Types of co-operative banks
There are three types of co-operative banks operating in our
country. They are primary credit societies, central co-operative
banks and state co-operative banks. These banks are
organized at three levels, village or town level, district level
and state level.
Primary Credit Societies:
These are formed at the village or town level with borrower
and non-borrower members residing in one locality. The
operations of each society are restricted to a small area so
that the members know each other and are able to watch over
the activities of all members to prevent frauds.
Central Co-operative Banks:
These banks operate at the district level having some of the
primary credit societies belonging to the same district as their
members. These banks provide loans to their members (i.e.,
primary credit societies) and function as a link between the
primary credit societies and state co-operative banks.
State Co-operative Banks:
These are the apex (highest level) co-operative banks in all the
states of the country. They mobilise funds and help in its
proper channelisation among various sectors. The money
reaches the individual borrowers from the state co-operative
banks through the central co-operative banks and the primary
credit societies.

Specialised Banks
There are some banks, which cater to the requirements and
provide overall support for setting up business in specific areas
of activity. EXIM Bank, SIDBI and NABARD are examples of
such banks. They engage themselves in some specific area or
activity and thus, are called specialised banks and are
Development Financial Institutions. Let us know about them.
Export Import Bank of India (EXIM Bank)
Exim bank was established in the year 1982.
It is headquartered in Mumbai, India.
If you want to set up a business for exporting products
abroad or importing products from foreign countries for
sale in our country, EXIM bank can provide you the
required support and assistance.
The bank grants loans to exporters and importers and
also provides information about the international market
Small Industries Development Bank of India (SIDBI)
SIDBI was established in the year 1990.
Its headquarters is in Lucknow.
If you want to establish a small-scale business unit or
industry, loan on easy terms can be available through
SIDBI.
It also finances modernisation of small-scale
industrial units, use of new technology and market
activities. The aim and focus of SIDBI is to promote,
finance and develop small-scale industries.
NATIONAL BANK FOR AGRICULTURE AND RURAL
DEVELOPMENT (NABARD)
National Bank for Agriculture and Rural Development
(NABARD) is an apex development bank in India
established on 12 July 1982.
Its headquarters is in Mumbai (Maharashtra).

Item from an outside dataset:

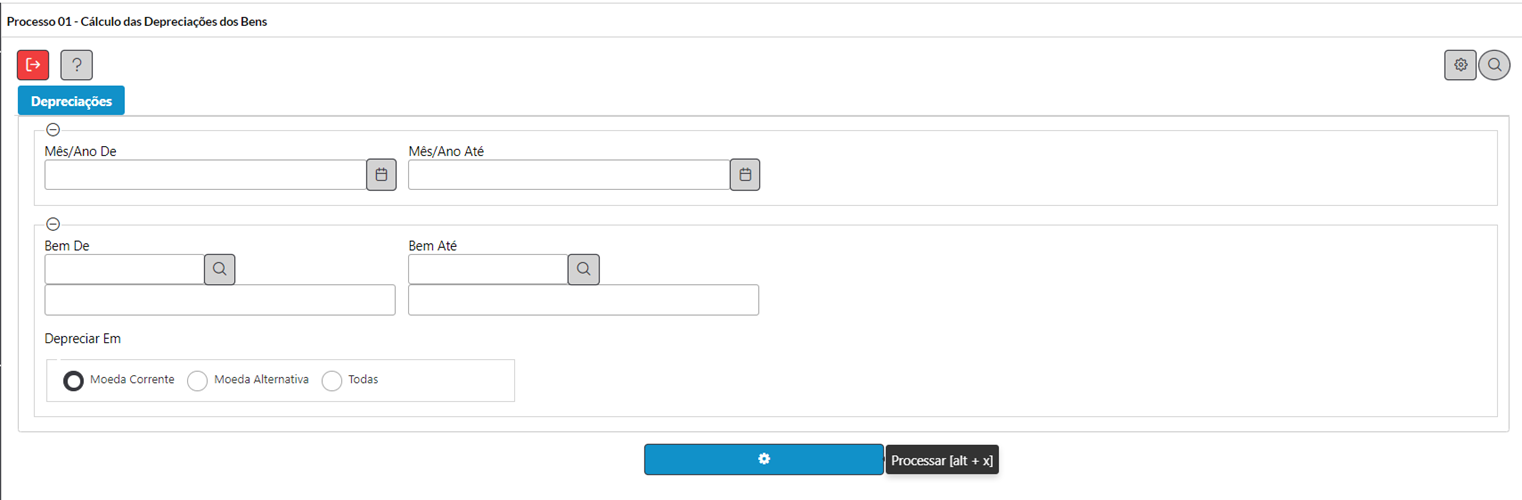
Task: Click the Bem Até code field
Action: point(488,269)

The Committee to Review Arrangements for Institutional


Credit
for
Agriculture
and
Rural
Development
(CRAFICARD), set up by the Reserve Bank of India (RBI)
under the Chairmanship of Shri B. Sivaraman,
conceived and recommended the establishment of the
National Bank for Agriculture and Rural Development
(NABARD).
ROLE AND FUNCTIONS
NABARD is an apex institution accredited with all matters
concerning policy, planning and operations in the field of
credit for agriculture and other economic activities in
rural areas.
It is an apex refinancing agency for the institutions
providing investment and production credit for promoting
the various developmental activities in rural areas.
It takes measures towards institution building for
improving absorptive capacity of the credit delivery
system, including monitoring, formulation of rehabilitation
schemes, restructuring of credit institutions, training of
personnel, etc.
NABARD refinances the financial institutions which
finances the rural sector.
The institutions which help the rural economy, NABARD
helps develop.
NABARD also keeps a check on its client institutes.
It regulates the institution which provides financial help to
the rural economy.
It provides training facilities to the institutions working in
the field of rural upliftment.
It regulates the cooperative banks and the RRBs.
It promotes research in the fields of rural banking,
agriculture and rural development.
Subsidiaries of NABARD

Nab cons: NABARD Consultancy Services (Nabcons) is a


wholly owned subsidiary promoted by National Bank for
Agriculture and Rural Development (NABARD) and is
engaged in providing consultancy in all spheres of
agriculture, rural development and allied areas.
NABARD Financial Services Limited, [NABFINS]: It is a
subsidiary of NABARD with equity participation from
NABARD (owns 68%), Government of Karnataka, Canara
Bank Union Bank of India, Bank of Baroda, Dhanalakshmi
Bank and Federal Bank. It is a non-deposit taking NBFC
registered with the Reserve Bank of India and shall operate
throughout India. The main objectives of the Company are
to provide financial services in two broad areas of
agriculture and microfinance.
Agri Business Finance (AP) Limited (ABFL) : It was
incorporated under Companies Act., 1956 on 17 February
1997. It is a state specific financial institution registered as
Non Banking Finance Company. ABFL was incorporated with
the objective of providing credit and to offer facilities for
promotion, expansion, commercialization and modernization
of enterprises engaged in Agriculture and allied activities.
BANKERS INSTITUTE OF RURAL DEVELOPMENT (BIRD)
Established in 1983, at Lucknow, is an autonomous institute
promoted and funded by NABARD. BIRD was established
primarily to cater to the training needs of RRB personnel.
The Institute, has, since 1st April 1992, been catering to the
training and information needs of rural bankers through its
topical training programs/seminars. The Institute's mandate
also includes Research and Consultancy in the related areas.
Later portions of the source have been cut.